Method: We used mixed-model regression to combine data from multiple assays of clozapine metabolite plasma concentrations from a clozapine monitoring service, and carried out a genome-wide analysis of clozapine, norclozapine and their ratio on 10,353 assays from 2,989 individuals. We adjusted these analyses for demographic factors known to influence clozapine metabolism, although it was not possible to adjust for all potential mediators given the available data. GWAS results were used to pinpoint specific enzymes and metabolic pathways, and compounds which might interact with clozapine pharmacokinetics.

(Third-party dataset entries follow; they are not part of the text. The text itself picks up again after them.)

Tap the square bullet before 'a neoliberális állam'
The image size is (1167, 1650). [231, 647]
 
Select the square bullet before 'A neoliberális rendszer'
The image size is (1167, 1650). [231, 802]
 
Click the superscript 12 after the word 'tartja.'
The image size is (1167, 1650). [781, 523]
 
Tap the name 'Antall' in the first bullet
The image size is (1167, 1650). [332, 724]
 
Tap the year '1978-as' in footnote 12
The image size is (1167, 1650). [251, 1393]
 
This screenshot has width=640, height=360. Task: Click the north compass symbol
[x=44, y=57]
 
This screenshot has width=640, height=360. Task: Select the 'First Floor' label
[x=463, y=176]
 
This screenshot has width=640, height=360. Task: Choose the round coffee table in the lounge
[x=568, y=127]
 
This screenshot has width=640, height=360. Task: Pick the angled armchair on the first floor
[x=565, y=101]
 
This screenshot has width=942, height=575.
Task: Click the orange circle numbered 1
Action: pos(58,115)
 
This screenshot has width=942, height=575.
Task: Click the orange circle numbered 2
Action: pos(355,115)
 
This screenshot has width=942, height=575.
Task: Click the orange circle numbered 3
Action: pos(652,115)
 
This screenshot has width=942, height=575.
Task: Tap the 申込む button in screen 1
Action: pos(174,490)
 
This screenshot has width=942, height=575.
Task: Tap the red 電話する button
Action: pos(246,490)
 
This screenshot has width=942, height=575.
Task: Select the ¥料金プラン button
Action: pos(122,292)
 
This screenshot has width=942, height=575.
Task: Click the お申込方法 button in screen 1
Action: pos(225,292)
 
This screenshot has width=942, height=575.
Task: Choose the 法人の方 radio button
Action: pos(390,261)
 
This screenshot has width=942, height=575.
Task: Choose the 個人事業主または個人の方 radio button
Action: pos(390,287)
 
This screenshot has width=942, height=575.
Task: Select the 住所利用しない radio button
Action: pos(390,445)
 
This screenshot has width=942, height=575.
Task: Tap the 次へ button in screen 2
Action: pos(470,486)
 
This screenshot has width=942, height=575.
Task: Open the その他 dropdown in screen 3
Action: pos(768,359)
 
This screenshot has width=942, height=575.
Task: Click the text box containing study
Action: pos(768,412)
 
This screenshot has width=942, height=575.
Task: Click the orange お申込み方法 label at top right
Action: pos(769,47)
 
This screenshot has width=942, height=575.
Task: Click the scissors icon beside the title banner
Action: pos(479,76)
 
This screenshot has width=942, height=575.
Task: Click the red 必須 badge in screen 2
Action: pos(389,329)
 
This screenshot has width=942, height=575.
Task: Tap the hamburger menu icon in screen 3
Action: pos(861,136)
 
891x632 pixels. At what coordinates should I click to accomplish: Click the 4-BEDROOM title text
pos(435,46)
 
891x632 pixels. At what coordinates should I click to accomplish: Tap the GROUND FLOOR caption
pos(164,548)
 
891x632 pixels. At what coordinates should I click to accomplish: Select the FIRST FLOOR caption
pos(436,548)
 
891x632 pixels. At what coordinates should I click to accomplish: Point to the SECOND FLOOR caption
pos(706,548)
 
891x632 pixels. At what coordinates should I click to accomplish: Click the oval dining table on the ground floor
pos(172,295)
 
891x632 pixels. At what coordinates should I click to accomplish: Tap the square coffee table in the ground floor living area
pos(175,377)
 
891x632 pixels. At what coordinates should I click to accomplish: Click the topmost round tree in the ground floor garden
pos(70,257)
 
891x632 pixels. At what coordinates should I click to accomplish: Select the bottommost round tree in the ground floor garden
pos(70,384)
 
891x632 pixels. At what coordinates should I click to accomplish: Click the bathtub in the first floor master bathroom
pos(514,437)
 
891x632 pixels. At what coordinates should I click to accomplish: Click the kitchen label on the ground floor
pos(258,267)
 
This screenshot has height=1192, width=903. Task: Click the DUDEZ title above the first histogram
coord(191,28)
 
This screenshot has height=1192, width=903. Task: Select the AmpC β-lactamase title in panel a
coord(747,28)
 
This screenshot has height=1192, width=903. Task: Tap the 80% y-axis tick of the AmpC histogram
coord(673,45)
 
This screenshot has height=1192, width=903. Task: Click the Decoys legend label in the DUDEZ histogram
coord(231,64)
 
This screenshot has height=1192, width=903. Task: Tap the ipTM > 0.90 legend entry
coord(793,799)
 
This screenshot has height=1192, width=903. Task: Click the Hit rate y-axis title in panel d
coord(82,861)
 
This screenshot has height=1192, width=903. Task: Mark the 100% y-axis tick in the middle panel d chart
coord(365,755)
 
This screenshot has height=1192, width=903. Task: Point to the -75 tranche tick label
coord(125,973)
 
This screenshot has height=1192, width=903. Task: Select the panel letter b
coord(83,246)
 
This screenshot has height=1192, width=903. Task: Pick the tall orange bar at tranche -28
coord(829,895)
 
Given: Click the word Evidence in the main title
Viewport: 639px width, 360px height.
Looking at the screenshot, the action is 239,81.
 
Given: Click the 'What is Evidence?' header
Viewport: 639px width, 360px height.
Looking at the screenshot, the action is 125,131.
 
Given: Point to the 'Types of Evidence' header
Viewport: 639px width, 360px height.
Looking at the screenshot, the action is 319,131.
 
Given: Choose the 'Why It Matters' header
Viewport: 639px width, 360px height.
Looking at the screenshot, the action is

Results: We identify four distinct genome-wide significant loci, which harbour common variants impacting the metabolism of clozapine or its metabolites. Detailed examination pointed to coding and regulatory variants at several CYP* and UGT* genes, and corroborative evidence for interactions between the metabolism of clozapine, coffee and tobacco. Individual effect of single SNPs fine-mapped from these loci were large, such as the minor allele of rs2472297, which was associated with a reduction in clozapine concentrations roughly equivalent to a decrease in clozapine dose of 50 mg/day. On their own, these single SNPs explained from 1.15% to 9.48% of the variance in our plasma concentration data.
Conclusions: Common genetic variants with large effects on clozapine metabolism exist and can be found via genome-wide approaches. Their identification opens the way for clinical studies assessing the use of pharmacogenomics in the clinical management of TRS patients.